La vocation du politique est de réagir : le Gouvernement l’a fait ; le Parlement l’a fait en votant le plan d’aide à la Grèce voilà quelques semaines. Désormais cependant, notre vocation n’est plus simplement de réagir, elle est d’agir. C’est ce que nous faisons aujourd’hui.

Le chantier est immense, entre la réduction des niches fiscales et sociales, la réforme des retraites, la réforme de la dépendance, la responsabilisation de chacun des acteurs publics en matière de dépenses, l’approfondissement de la construction européenne et la régulation bancaire et financière.

Dans tous ces domaines, le groupe UMP du Sénat soutiendra bien sûr le Gouvernement en apportant sa part à ce vaste chantier. (Très bien ! et applaudissements sur les travées de l’UMP et de l’Union centriste.)

M. le président. La parole est à M. Jean-Pierre Fourcade.

M. Jean-Pierre Fourcade. Madame la ministre, mon collègue et ami Albéric de Montgolfier vient de vous apporter le témoignage de notre soutien et vous a indiqué que nous allions très largement voter le projet de loi de finances rectificative que vous nous proposez.

En effet, tout le monde admire l’effort que vous avez accompli pour parvenir à surmonter les difficultés qui nous assaillent et à nous présenter un texte qui, en ce qui concerne tant le fonds de soutien européen que les garanties qui l’accompagnent, ne bouleverse pas le budget que nous avons voté pour 2010 et se contente de confirmer ce qui a été prévu.

Or, c’est justement ce qui a été prévu qui nous inquiète. C’est pourquoi, tout en vous manifestant mon soutien personnel continu, je tiens à vous faire part – car c’est le rôle de la majorité que d’apporter un regard lucide – de trois observations sur notre situation budgétaire actuelle.

La dette de l’État, en 2010, dépassera 80 % du PIB, car elle croîtra encore de plus de 105 milliards d’euros.

M. Jean Arthuis, président de la commission des finances. Oui, elle se porte bien !

M. Jean-Pierre Fourcade. C’est en tout cas ce qui est prévu dans le texte, pour le moyen et long terme.

Néanmoins, comme le Parlement ne vote pas l’évolution du volume des bons du Trésor ni des engagements financiers à moins d’un an, toute modification des taux d’intérêt se traduira, comme l’a souligné tout à l’heure Mme Bricq, par une aggravation de la charge budgétaire de plusieurs milliards d’euros, ce qui va rendre difficile le retour à de meilleures conditions financières.

Donc, premier point, je souhaite, comme le rapporteur général, que l’on présente au Parlement non pas seulement l’augmentation de nos emprunts à court et moyen terme, mais aussi la variation en volume des bons du Trésor.

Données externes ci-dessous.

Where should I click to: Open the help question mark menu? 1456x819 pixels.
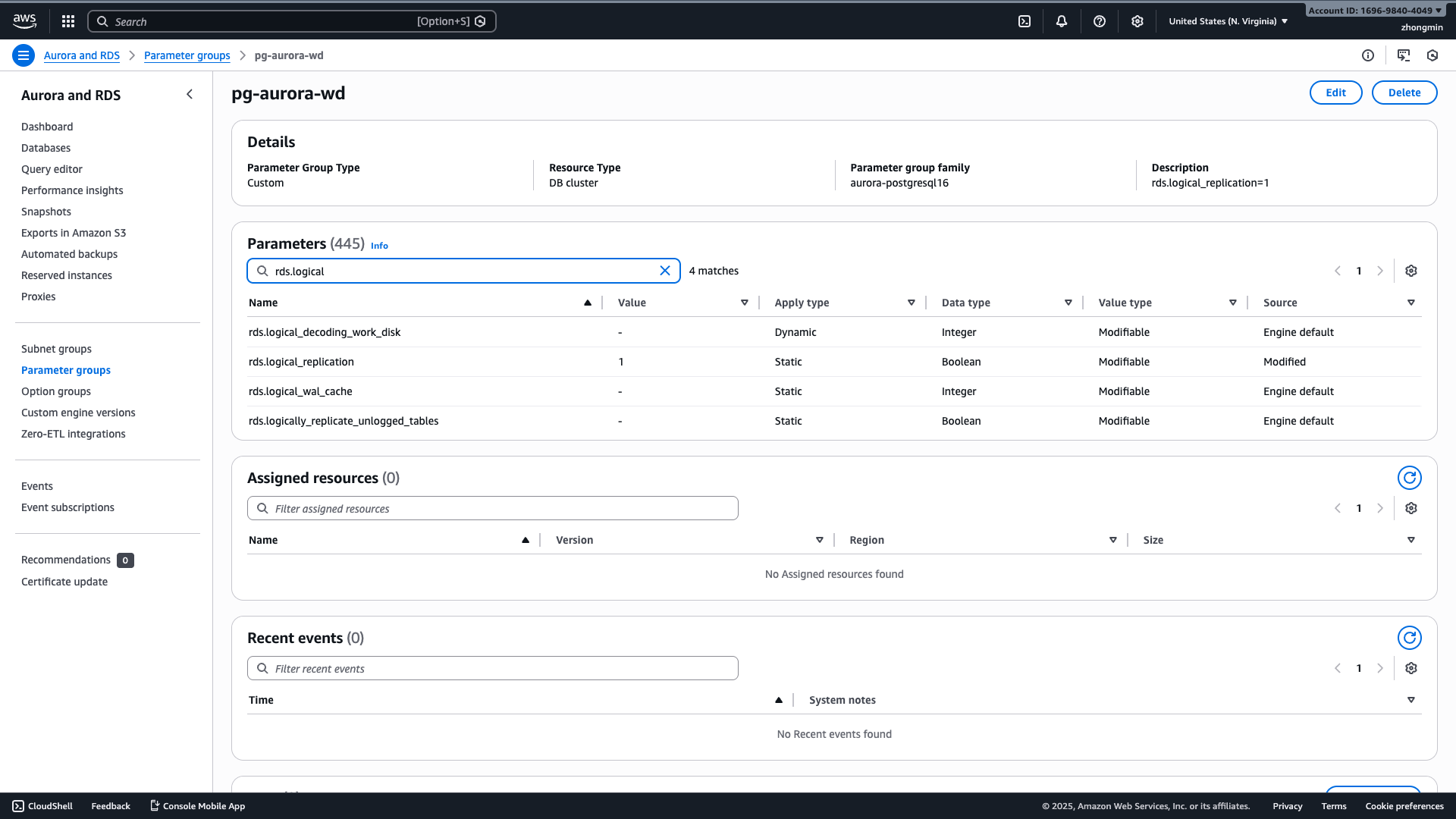pyautogui.click(x=1100, y=21)
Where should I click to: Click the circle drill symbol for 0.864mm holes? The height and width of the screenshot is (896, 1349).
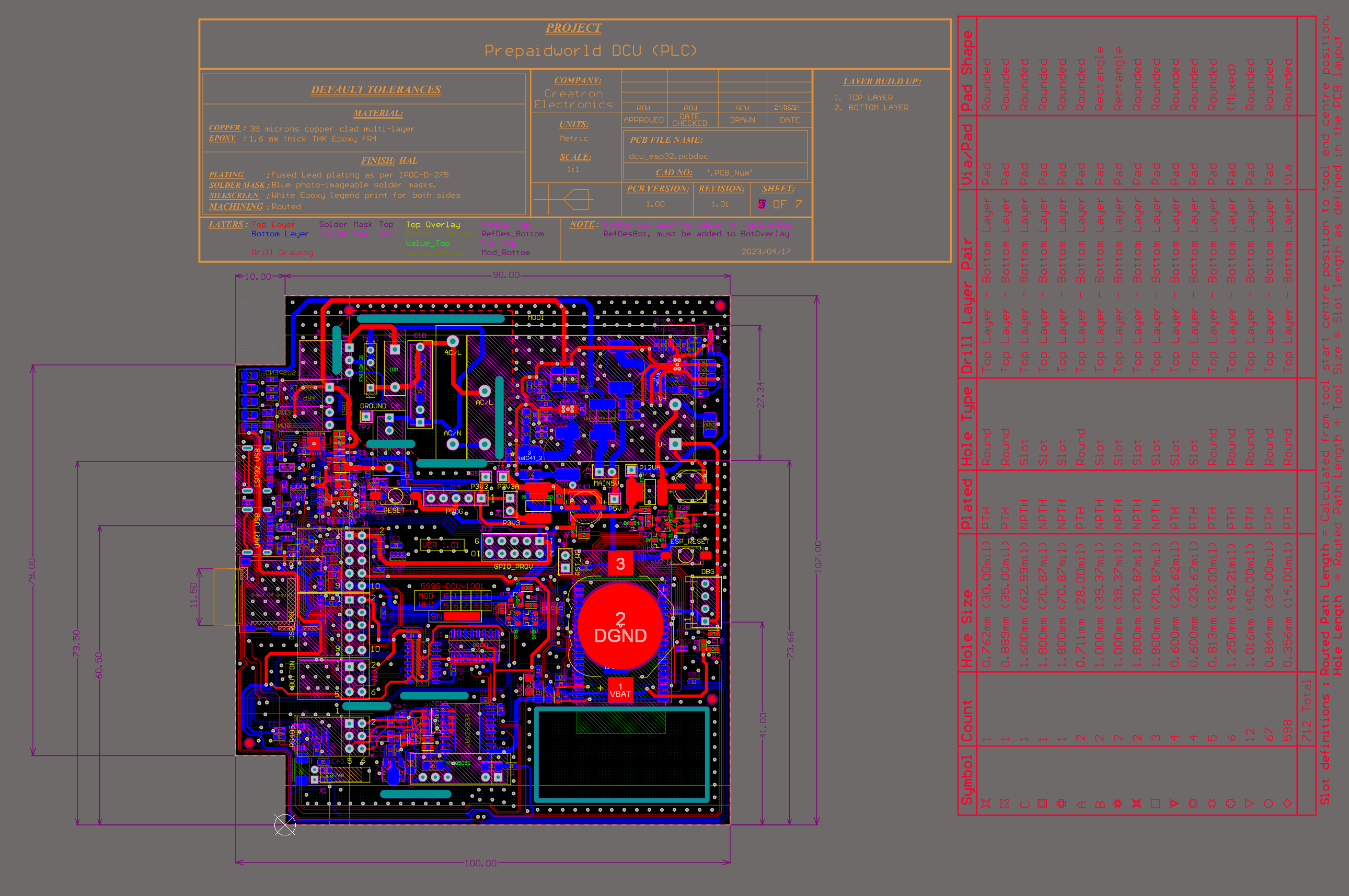click(1269, 803)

Nous avons un stock de plus de 200 milliards d’euros de bons du Trésor, dont les taux sont très faibles : une augmentation de un point se traduirait immanquablement par une dépense budgétaire supplémentaire !

M. Philippe Marini, rapporteur général. Il faudra préciser cela dans la programmation budgétaire, qui aura un caractère organique !

M. Jean-Pierre Fourcade. Absolument ! C’est vraiment un point essentiel.

Par ailleurs, le rapporteur général a fait observer dans son très intéressant rapport que la composition de notre dette à court, à moyen et à long terme est de plus en plus orientée et supportée par des non-résidents et que la part des résidents s’affaiblit.

Mme Nicole Bricq. Il faut faire comme au Japon !

M. Jean-Pierre Fourcade. Cela me paraît très grave dans la conjoncture actuelle et compte tenu de l’évolution des marchés financiers.

Si le Japon peut avoir une dette très forte – près de 200 % de son PIB ! –, c’est parce qu’elle est portée par les Japonais.

M. Jean Arthuis, président de la commission des finances. Eh oui !

M. Jean-Pierre Fourcade. Voilà deux ans, madame la ministre, je vous ai proposé de créer un nouvel instrument de collecte de l’épargne française, de l’épargne des résidents, pour éviter ce genre de difficulté.

M. Philippe Marini, rapporteur général. Absolument !

M. Jean-Pierre Fourcade. Je crois, et c’est mon deuxième point, que le moment est venu. Il faut, autant que possible, créer des bons du Trésor à cinq et dix ans réservés aux résidents ; il faut que vous envoyiez des fonctionnaires de votre ministère au Japon afin de comprendre comment fait ce pays pour conserver une dette interne, de façon que nous puissions essayer de drainer, au bénéfice de notre budget, les excédents d’épargne qui existent.

C’est un problème de plus en plus crucial et, si nous sommes un jour obligés de recourir pour notre propre dette et notre propre budget aux garanties qui figurent dans le présent projet de loi de finances rectificative, on nous demandera pourquoi nous avons laissé à ce point nos emprunts « filer » à l’étranger.

M. Philippe Marini, rapporteur général. Il faudrait que le Trésor accepte de nous écouter !

M. Jean Bizet, président de la commission des affaires européennes. Exactement !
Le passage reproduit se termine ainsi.